*What the task requires*. Go through the material below and copy each line where the word "extérieur" appears.
"""
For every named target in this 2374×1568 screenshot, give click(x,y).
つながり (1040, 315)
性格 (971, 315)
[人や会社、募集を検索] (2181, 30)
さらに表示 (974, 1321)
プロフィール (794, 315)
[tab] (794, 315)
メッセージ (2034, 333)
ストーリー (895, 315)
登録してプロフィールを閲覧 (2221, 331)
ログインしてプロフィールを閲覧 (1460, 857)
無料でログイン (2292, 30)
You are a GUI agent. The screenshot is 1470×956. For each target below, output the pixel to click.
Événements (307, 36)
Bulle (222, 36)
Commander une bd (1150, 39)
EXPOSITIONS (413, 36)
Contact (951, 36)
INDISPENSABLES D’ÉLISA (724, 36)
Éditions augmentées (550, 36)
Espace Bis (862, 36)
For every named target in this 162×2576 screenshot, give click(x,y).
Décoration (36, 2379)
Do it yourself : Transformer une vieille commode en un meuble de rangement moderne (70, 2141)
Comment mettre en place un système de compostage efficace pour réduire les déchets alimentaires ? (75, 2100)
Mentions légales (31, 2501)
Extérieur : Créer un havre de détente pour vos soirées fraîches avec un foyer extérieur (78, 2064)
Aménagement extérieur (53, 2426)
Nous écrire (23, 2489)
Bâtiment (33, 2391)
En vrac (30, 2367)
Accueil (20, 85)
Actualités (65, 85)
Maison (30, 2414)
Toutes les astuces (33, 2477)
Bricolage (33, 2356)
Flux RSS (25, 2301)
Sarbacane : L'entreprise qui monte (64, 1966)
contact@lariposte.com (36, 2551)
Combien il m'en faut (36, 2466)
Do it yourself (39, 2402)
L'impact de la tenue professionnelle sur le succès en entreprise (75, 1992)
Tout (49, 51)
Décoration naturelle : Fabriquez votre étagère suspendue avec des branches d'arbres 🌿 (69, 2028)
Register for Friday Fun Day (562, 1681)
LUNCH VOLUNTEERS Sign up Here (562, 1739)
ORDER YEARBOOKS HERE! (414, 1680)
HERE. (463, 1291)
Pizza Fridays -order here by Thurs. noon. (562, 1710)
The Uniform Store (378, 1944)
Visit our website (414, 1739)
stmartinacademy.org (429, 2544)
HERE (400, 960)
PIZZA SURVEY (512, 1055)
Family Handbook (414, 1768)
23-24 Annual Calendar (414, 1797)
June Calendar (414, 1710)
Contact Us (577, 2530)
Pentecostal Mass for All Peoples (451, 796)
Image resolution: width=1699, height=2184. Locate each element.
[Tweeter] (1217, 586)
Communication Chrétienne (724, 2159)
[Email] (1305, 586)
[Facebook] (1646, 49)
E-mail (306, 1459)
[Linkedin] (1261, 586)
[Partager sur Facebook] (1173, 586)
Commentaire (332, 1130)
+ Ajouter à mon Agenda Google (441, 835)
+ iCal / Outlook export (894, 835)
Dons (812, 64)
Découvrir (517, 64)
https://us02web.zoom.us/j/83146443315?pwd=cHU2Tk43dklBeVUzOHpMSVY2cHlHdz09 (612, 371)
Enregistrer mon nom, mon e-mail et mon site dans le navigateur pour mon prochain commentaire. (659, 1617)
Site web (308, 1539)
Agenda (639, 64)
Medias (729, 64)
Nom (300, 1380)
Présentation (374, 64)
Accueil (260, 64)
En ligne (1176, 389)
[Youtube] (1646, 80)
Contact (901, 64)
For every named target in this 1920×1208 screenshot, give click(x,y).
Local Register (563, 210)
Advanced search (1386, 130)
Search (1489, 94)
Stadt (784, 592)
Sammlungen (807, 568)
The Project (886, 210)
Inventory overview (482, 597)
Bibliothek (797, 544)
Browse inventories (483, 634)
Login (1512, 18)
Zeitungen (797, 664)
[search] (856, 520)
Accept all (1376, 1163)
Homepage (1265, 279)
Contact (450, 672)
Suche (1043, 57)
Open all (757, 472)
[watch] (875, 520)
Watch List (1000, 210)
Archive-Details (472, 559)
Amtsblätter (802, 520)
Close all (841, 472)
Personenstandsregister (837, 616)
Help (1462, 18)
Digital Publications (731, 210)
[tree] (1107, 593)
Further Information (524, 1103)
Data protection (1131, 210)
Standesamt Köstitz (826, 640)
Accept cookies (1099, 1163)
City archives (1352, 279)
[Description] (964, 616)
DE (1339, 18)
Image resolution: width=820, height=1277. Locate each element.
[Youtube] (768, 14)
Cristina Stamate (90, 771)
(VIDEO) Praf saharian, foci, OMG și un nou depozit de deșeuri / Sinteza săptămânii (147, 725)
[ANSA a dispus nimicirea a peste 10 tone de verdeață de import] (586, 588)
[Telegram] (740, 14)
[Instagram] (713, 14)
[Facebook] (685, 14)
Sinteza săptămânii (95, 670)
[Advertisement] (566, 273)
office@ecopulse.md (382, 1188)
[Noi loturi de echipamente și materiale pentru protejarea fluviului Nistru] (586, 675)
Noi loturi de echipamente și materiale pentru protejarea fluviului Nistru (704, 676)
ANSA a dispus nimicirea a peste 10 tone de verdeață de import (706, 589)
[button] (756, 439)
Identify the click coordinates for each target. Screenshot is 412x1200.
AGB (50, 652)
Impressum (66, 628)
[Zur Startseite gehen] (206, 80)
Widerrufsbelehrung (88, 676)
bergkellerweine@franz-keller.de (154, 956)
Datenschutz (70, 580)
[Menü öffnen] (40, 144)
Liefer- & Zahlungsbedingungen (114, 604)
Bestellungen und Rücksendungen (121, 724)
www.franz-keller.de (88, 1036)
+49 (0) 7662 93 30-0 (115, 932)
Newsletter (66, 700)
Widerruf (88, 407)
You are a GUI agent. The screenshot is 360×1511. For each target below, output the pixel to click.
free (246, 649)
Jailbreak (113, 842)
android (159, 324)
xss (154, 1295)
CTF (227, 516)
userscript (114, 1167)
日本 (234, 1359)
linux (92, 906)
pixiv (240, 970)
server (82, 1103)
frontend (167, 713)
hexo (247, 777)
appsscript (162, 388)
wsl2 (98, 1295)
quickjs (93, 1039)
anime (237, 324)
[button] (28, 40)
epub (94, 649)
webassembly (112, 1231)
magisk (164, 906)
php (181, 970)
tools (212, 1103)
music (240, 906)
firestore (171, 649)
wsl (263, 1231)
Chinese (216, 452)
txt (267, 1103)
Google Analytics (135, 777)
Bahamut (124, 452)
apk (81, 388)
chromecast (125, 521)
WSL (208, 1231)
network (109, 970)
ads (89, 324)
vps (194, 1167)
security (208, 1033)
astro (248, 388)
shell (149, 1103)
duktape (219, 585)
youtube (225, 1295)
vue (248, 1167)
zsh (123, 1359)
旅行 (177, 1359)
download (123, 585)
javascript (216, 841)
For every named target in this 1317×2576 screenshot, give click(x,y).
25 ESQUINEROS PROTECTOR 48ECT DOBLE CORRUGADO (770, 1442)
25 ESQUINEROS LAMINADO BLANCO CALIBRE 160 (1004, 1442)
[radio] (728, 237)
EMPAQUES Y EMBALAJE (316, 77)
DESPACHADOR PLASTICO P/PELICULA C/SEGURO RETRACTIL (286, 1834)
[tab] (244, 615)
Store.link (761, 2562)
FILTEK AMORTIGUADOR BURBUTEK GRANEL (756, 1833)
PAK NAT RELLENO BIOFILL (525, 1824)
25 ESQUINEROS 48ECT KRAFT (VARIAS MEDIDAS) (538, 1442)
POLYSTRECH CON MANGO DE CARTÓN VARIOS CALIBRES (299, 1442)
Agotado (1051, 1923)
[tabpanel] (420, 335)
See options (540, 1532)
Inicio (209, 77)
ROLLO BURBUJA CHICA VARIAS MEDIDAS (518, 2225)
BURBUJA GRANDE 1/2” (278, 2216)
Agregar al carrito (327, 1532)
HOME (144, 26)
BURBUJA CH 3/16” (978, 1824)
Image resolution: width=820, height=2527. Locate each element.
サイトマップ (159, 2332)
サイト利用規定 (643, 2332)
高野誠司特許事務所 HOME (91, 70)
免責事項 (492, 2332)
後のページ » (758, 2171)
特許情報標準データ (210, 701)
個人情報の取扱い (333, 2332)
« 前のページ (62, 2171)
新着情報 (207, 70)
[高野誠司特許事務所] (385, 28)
"""
*Exercise output*.
Extérieur : Créer un havre de détente pour vos soirées fraîches avec un foyer extérieur (78, 2064)
Aménagement extérieur (53, 2426)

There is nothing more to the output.